EXERCISE PROMPT
Reproduce the data word for word, beginning at the line containing "The height and" and ending after the line containing "click(x=217, y=30)". Omit the pictures from your output.

RECORDS TO PROCESS
++++
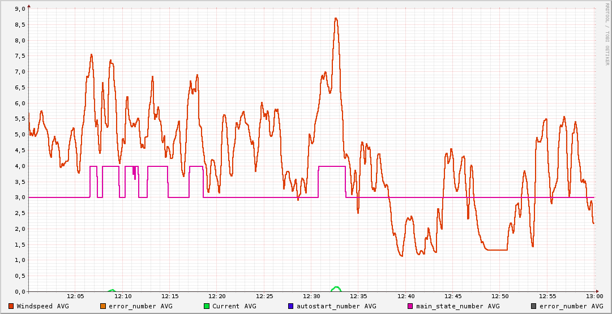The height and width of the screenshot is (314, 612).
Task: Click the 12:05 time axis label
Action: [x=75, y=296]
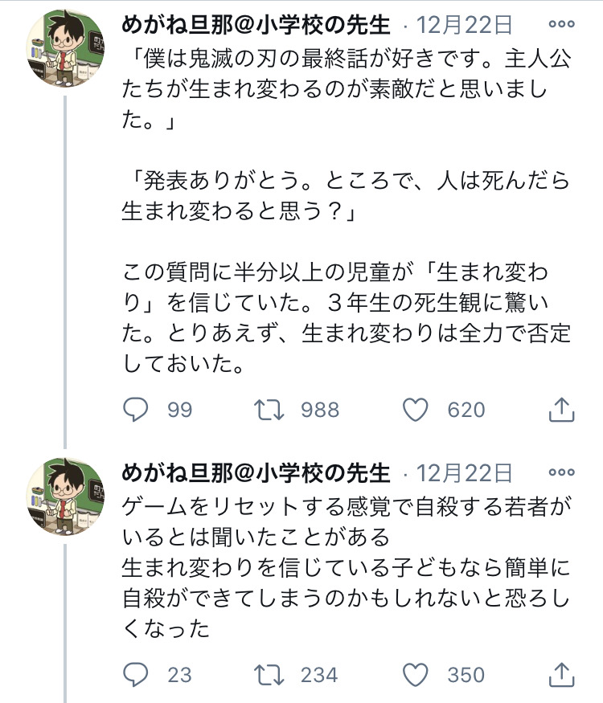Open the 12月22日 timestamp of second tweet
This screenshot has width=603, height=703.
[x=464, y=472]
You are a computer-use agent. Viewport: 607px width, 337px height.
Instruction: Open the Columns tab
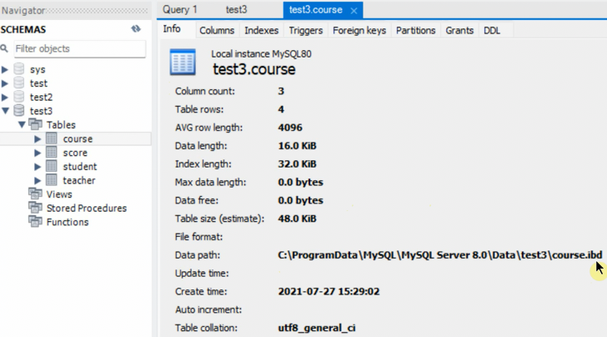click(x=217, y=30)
++++
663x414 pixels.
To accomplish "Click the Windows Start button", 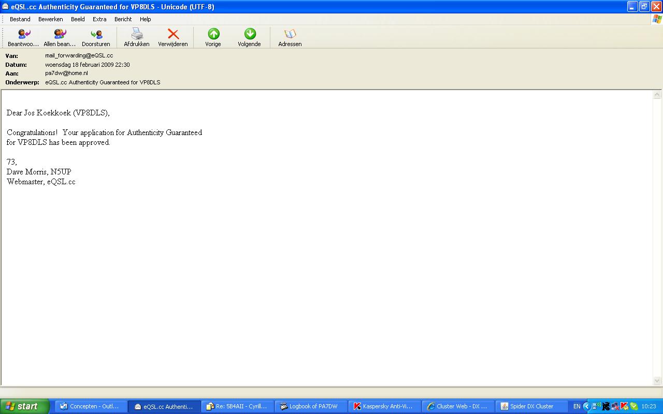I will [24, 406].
++++
TASK SOLUTION
The height and width of the screenshot is (314, 612).
Task: Click the 12:05 time axis label
Action: [x=75, y=296]
Open the 12月22日 timestamp of second tweet
This screenshot has width=603, height=703.
[x=464, y=472]
You are a computer-use agent. Viewport: 607px width, 337px height.
Instruction: Open the Columns tab
click(x=217, y=30)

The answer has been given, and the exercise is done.